The diverse underwater life of Monastery Beach

Mike Guardino’s truck slips into the gravel pull-off, and we start assembling the SCUBA rigs. From years of local experience, the CHS science teacher knows better than anybody the great significance that the aquatic fauna of Monterey Bay area holds.

Boy with seastarMore specifically, Monastery Beach itself is a great treasure, with its kelp forests surrounding a vast sand bank, which leads out to the steep, rocky Monterey Canyon. On this day of rough tides, Guardino and I get in the water on Monastery’s north side to view the nature it has to offer.

The most conspicuous lifeform on any dive at Monastery is the majestic giant kelp (Macrocystis pyrifera). While not a true plant (kelp is a form of brown algae), giant kelp is the closest thing underwater resembling plant life, other than eelgrass (Zostera marina), a flowering plant that inhabits the beach’s rocky shallows.

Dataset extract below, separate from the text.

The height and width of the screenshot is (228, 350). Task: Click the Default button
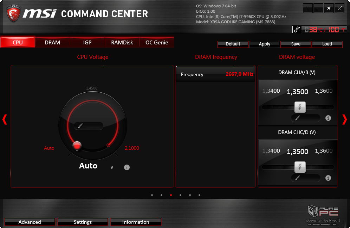coord(233,44)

Monastery is home to a great number of invertebrates, including a dozen species of sea stars. The bat star (Asterina miniata) is most common, but the gooey leather star (Dermasterias imbricata), spiny giant star (Pisaster giganteus) and ochre star (Pisaster ochraceous), commonly found in tide pools, are among the most regularly encountered invertebrates.

If lucky, one can come across the many-armed sunflower star (Pycnopodia helianthoides), the world’s largest and most voracious sea star species.

Other invertebrates found at Monastery from the echinoderm phylum are the crack-dwelling purple sea urchin (Strongylocentrotus purpuratus), sand dollar (Dendraster excentricus), warty sea cucumber (Parastichopus parvimensis) and several species of brittle star (class Ophiuroidea).

Brown jellyfish (Chrysaora melanaster), purple jellyfish (Pelagia noctiluca) and comb jellies (Beroe sp.) gracefully float around the water column. Many crab species can be seen hanging from the kelp, such as the giant sheep crab (Loxorhynchus grandis).

Clinging to the rocks are colorful feather duster worms (Eudistylia polymorpha), which instantly hide their flashy plumes when they feel a disturbance in the water, along with red abalones (Haliotis rufescens), large gumboot chitons (Cryptochiton stelleri) and ubiquitous giant green anemones (Anthopleura xanthogrammica).

Some of the more colorful invertebrates are our local sea slugs, or nudibranchs: The Monterey dorid (Doris montereyensis) is a bright lemon yellow; the opalescent nudibranch (Hermissenda crassicornis) is translucent blue with bushy orange branches; the clown nudibranch (Triopha catalinae) is white with orange spots; and the sea hare (Aplysia californica), one of the world’s largest species, is dark purple and releases a cloud of ink if disturbed.

There is also a great diversity of vertebrates. A dozen species of rockfish (Sebastes sp.) either hide in the rocks or swim in great schools in the kelp, as commonly seen with the blue rockfish (S. mystinus).

Also abundant are the speckled kelp greenling (Hexagrammos decagrammus) and the painted greenling (Oxylebius pictus), the latter a master at camouflaging with the rocky bottom.

Massive lingcod (Ophiodon elongatus) lethargically move along the rocky bottom, and monkeyface eels (Cebidichthys violaceus) are common in crevices.

Numerous species of flatfish inhabit the sandy bottoms adjacent to the kelp forest, notably the pacific sanddab (Citharichthys sordidus), along with big skates (Raja binoculata), bat rays (Myliobatis californica) and pacific electric rays (Torpedo californica).

One can also see air-breathers underwater: Harbor seals (Phoca vitulina) will often swim alongside divers and tug at their fins, while birds such as Elegant terns (Thalasseus elegans) and pelagic cormorants (Phalacrocorax pelagicus) can often be seen diving underwater.

Home to a rich variety of wildlife in kelp forests legendary for their biodiversity and historical context, our local dive spots should never be overlooked. While the frigid temperatures may be a deterrent to some, they certainly don’t stop the many species of vertebrates and invertebrates from proliferating or the enclave of local divers from calling these reefs their underwater home.